Note that in this case I can just increase the cpu/memory requests of my pods to make those cause karpenter to make the correct scheduling decision, but this fall apart as you go up to bigger node sizes and different instance families with different specs

Resource Specs and Logs

See steps to reproduce

Community Note

Please vote on this issue by adding a 👍 reaction to the original issue to help the community and maintainers prioritize this request
Please do not leave "+1" or "me too" comments, they generate extra noise for issue followers and do not help prioritize the request
If you are interested in working on this issue or have submitted a pull request, please leave a comment

ellistarn commented 2 years ago

We don't currently support this, but it would be very interesting to explore this. Future readers, remember to +1 if this is interesting to you.

Roberdvs commented 3 months ago

We sometimes encounter another issue that I believe should also be solved by supporting this.

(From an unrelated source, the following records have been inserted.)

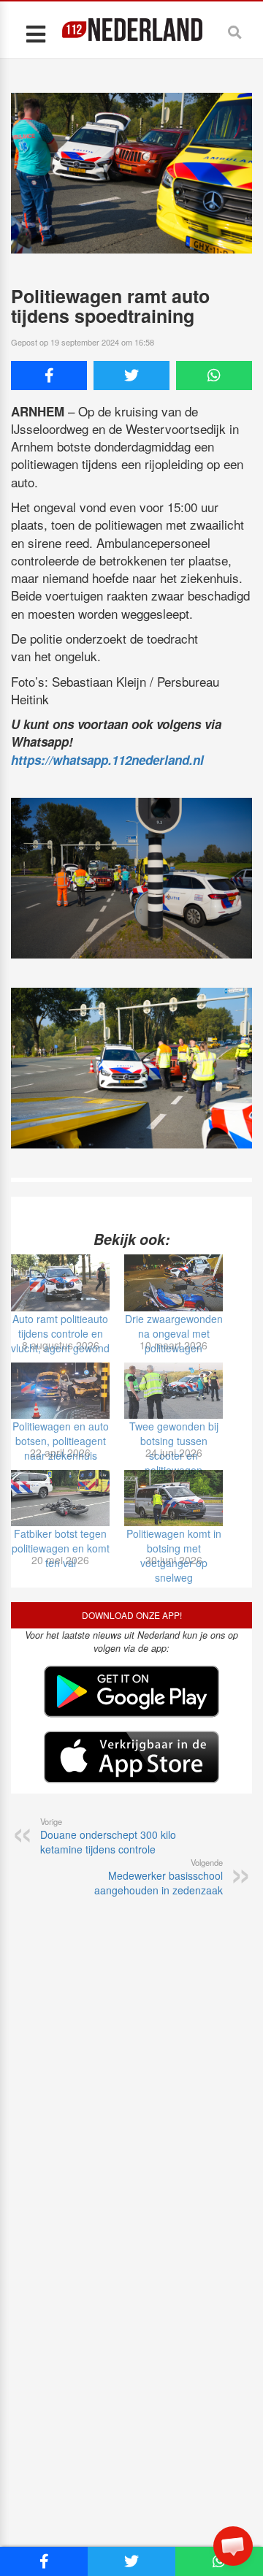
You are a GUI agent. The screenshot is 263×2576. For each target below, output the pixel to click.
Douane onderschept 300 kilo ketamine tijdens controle (108, 1835)
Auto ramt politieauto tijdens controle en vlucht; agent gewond (60, 1333)
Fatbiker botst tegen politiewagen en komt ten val (61, 1548)
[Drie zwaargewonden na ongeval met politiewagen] (173, 1282)
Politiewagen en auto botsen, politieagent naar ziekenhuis (60, 1441)
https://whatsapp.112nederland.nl (107, 760)
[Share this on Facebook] (49, 375)
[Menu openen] (35, 33)
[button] (233, 2546)
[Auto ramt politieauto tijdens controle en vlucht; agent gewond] (60, 1282)
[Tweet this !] (131, 375)
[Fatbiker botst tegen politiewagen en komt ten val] (60, 1498)
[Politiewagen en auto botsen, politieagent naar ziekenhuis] (60, 1391)
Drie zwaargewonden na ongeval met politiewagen (174, 1333)
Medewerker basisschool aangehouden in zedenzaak (158, 1876)
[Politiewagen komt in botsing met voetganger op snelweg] (173, 1498)
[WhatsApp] (214, 375)
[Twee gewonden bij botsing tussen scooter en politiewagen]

When pods have ephemeral volumes backed by EBS they sometimes get stuck in the CreatingContainer state, seemingly because Karpenter is not taking the ephemeral volume into account when scheduling the pod in the proper zone as it does with the Persistent Volume Topology capability, and it's trying to schedule it in a zone different to where the EBS volume was created.

Some logs:

Error:

  Warning  FailedAttachVolume  3m36s (x31 over 109m)  attachdetach-controller  (combined from similar events): AttachVolume.Attach failed for volume "pvc-*************" : rpc error: code = Internal desc = Could not attach volume "vol-*************" to node "i-*************": could not attach volume "vol-*************" to node "i-*************": operation error EC2: AttachVolume, https response error StatusCode: 400, RequestID: *************, api error InvalidVolume.ZoneMismatch: The volume 'vol-*************' is not in the same availability zone as instance 'i-*************'

zemliany commented 2 months ago

angelbarrera92 commented 3 weeks ago

This issue is hitting us too.

From the karpenter logs, whenever there is a new instance it reports that its ephemeral volume capacity is 17gb. (I guess this is configurable somehow).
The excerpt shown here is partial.